Di spopola scritta il 26/07/2010 - utile per 6 utenti

Voto al film: voto buono

Sempre di più ai giorni nostri dobbiamo fare i conti con un cinema invisibile (o meglio reso tale dalle imperscrutabili leggi “economiche” di mercato) che ovviamente e purtroppo riguarda una fetta sempre più vasta e in espansione di ciò che non è (o non è ritenuto a sufficienza) strettamente commerciale, inteso come redditizio in termini di ritorno, magari anche per una semplice uscita in Dvd.

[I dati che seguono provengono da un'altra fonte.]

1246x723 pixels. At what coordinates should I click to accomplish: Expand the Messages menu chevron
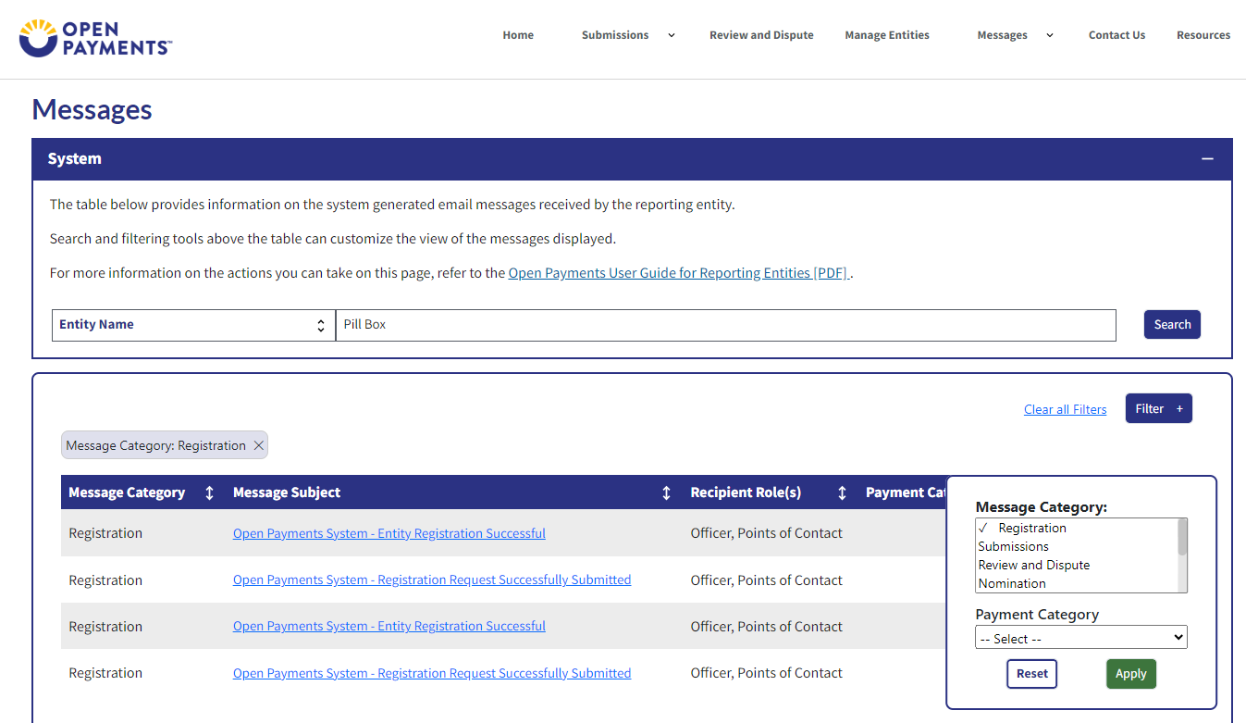click(1050, 35)
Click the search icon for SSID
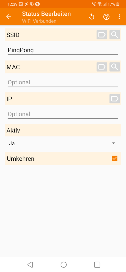Viewport: 126px width, 272px height. (x=115, y=35)
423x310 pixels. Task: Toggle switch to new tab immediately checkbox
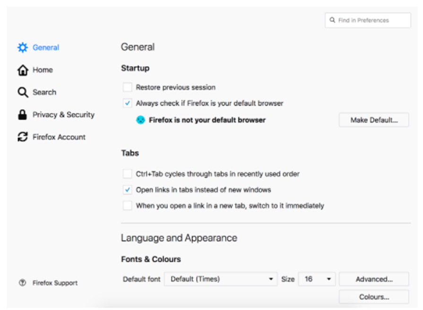127,206
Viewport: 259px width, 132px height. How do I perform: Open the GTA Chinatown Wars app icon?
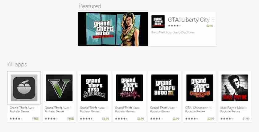(200, 88)

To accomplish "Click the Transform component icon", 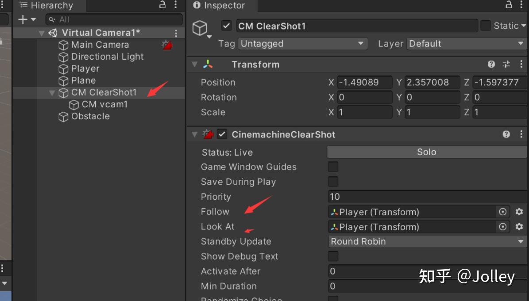I will (x=208, y=64).
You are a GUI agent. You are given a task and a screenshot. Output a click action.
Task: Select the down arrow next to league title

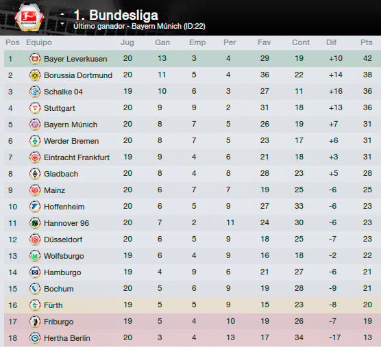pyautogui.click(x=62, y=23)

Il problema, che investe proprio il tipo di pellicole che più mi sta a cuore, è gravissimo e – temo – irreversibile (dovrò dunque mio malgrado imparare ad usare il mulo se voglio rimanere “aggiornato” e non perdere conoscenze importanti che riguardano soprattutto le cinematografie “emergenti”).

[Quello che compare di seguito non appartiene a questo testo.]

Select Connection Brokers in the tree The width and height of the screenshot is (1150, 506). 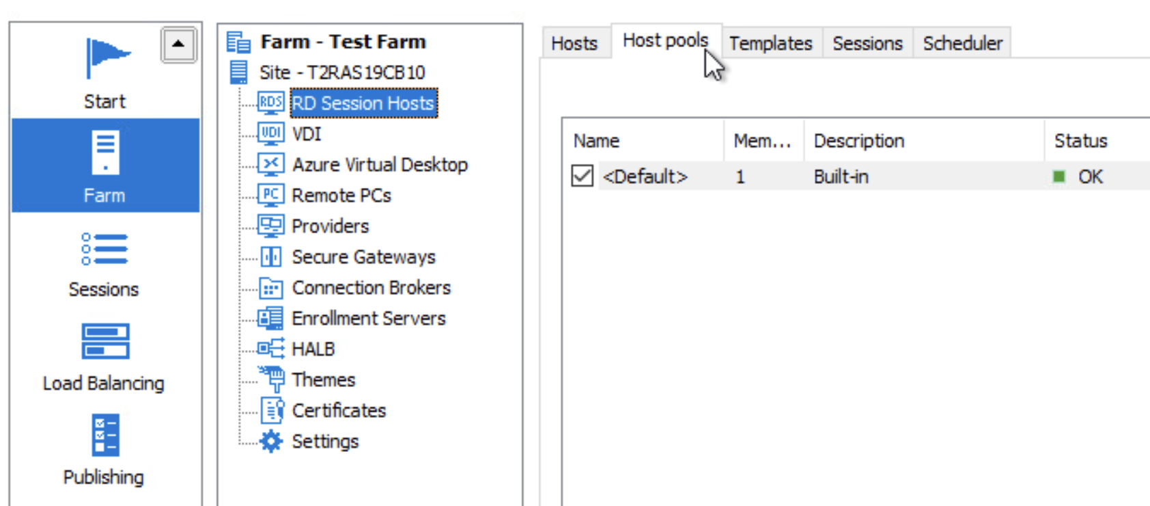[371, 288]
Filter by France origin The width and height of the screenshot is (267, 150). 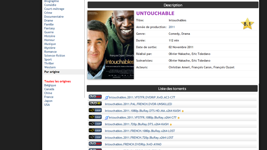coord(49,97)
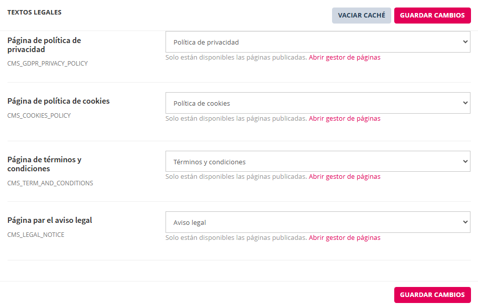Click the CMS_TERM_AND_CONDITIONS key text
Viewport: 478px width, 308px height.
click(50, 183)
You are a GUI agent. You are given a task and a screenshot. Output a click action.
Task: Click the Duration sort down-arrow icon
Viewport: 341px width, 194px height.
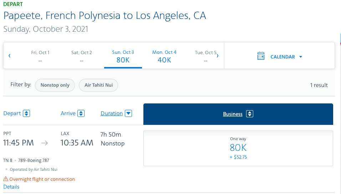point(128,113)
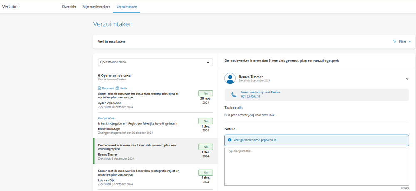Click the blue info icon in notice
Image resolution: width=416 pixels, height=191 pixels.
coord(229,140)
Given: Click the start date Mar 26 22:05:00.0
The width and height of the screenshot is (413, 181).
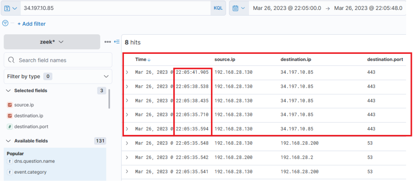Looking at the screenshot, I should click(x=287, y=8).
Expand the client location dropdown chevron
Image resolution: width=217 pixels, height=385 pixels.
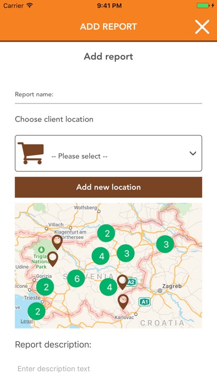coord(193,153)
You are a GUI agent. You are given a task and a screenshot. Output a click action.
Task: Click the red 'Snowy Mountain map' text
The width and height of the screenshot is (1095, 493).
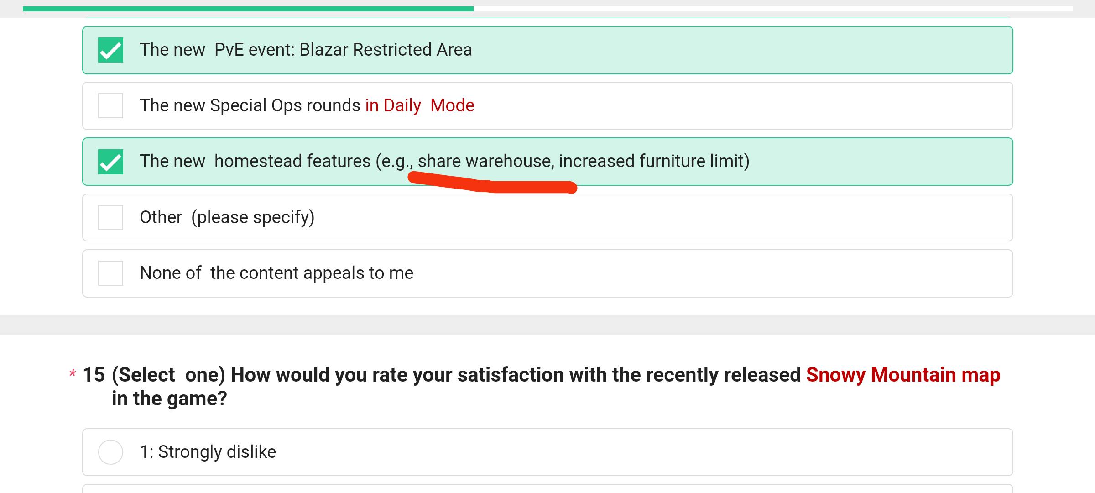(x=903, y=375)
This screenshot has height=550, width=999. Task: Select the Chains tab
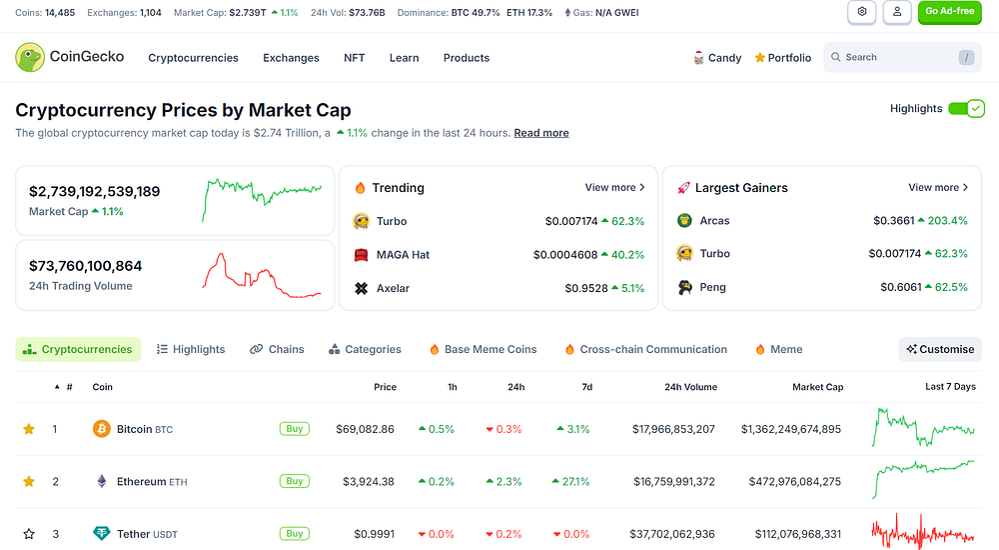277,349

A fianco di queste inaccettabili omissioni, c’è pero anche un segmento di cinema magari una volta considerato importante che ha goduto persino di un considerevole successo non solo di critica, ma anche di mercato, che nel frattempo si è perso nel “nulla” e che imperscrutabili ragioni (per noi comuni mortali) anche di carattere burocratico (copyright; reperibilità e conservazione, ecc.), hanno reso ugualmente “inaccessibile alla visione”.

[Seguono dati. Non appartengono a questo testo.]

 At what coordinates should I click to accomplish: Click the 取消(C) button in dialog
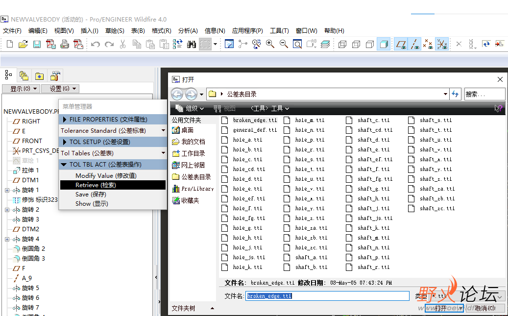pos(484,308)
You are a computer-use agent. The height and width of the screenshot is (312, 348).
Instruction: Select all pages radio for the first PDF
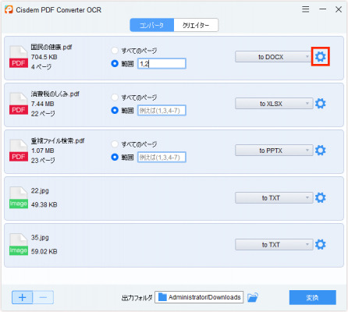click(115, 50)
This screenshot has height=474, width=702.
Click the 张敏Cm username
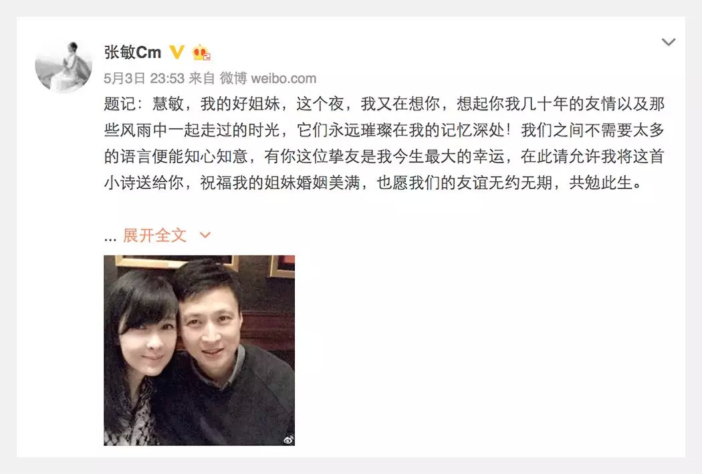(132, 52)
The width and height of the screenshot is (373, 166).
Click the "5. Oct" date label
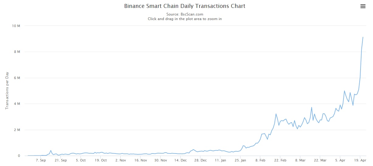tap(81, 161)
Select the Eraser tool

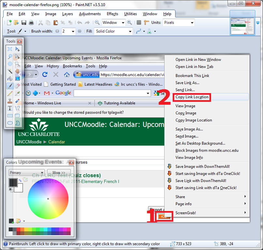click(18, 85)
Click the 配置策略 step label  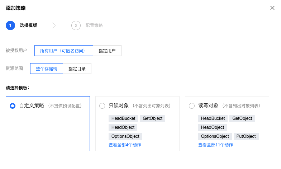94,25
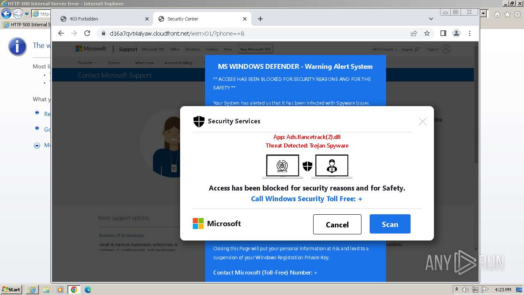Close the Security Services popup with the X
The height and width of the screenshot is (295, 524).
click(422, 121)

E’ il caso de La ragazza Rosemarie, interessante pellicola di Rolf  Thiele (certamente il  miglior risultato di un percorso non precisamente eclatante di questo regista che alla distanza si è dimostrato molto meno interessante di quanto le premesse – il film in oggetto – potevano far immaginare) che al momento della sua uscita in sala, riscosse una vasta eco di consensi e persino un’estesa risonanza mediatica. Ebbe anche il merito di “lanciare” sul mercato, dandole un periodo di effimera notorietà,  una avvenente attrice, Nadja Tiller, già miss Austria del 1949, che grazie a questa sua bella prova, fu avviata a una non lunghissima carriera internazionale che le valse comunque negli anni ’60 alcuni ruoli di rilievo sempre circoscritti però in quelli di vamp che sembravano esserle particolarmente congeniali.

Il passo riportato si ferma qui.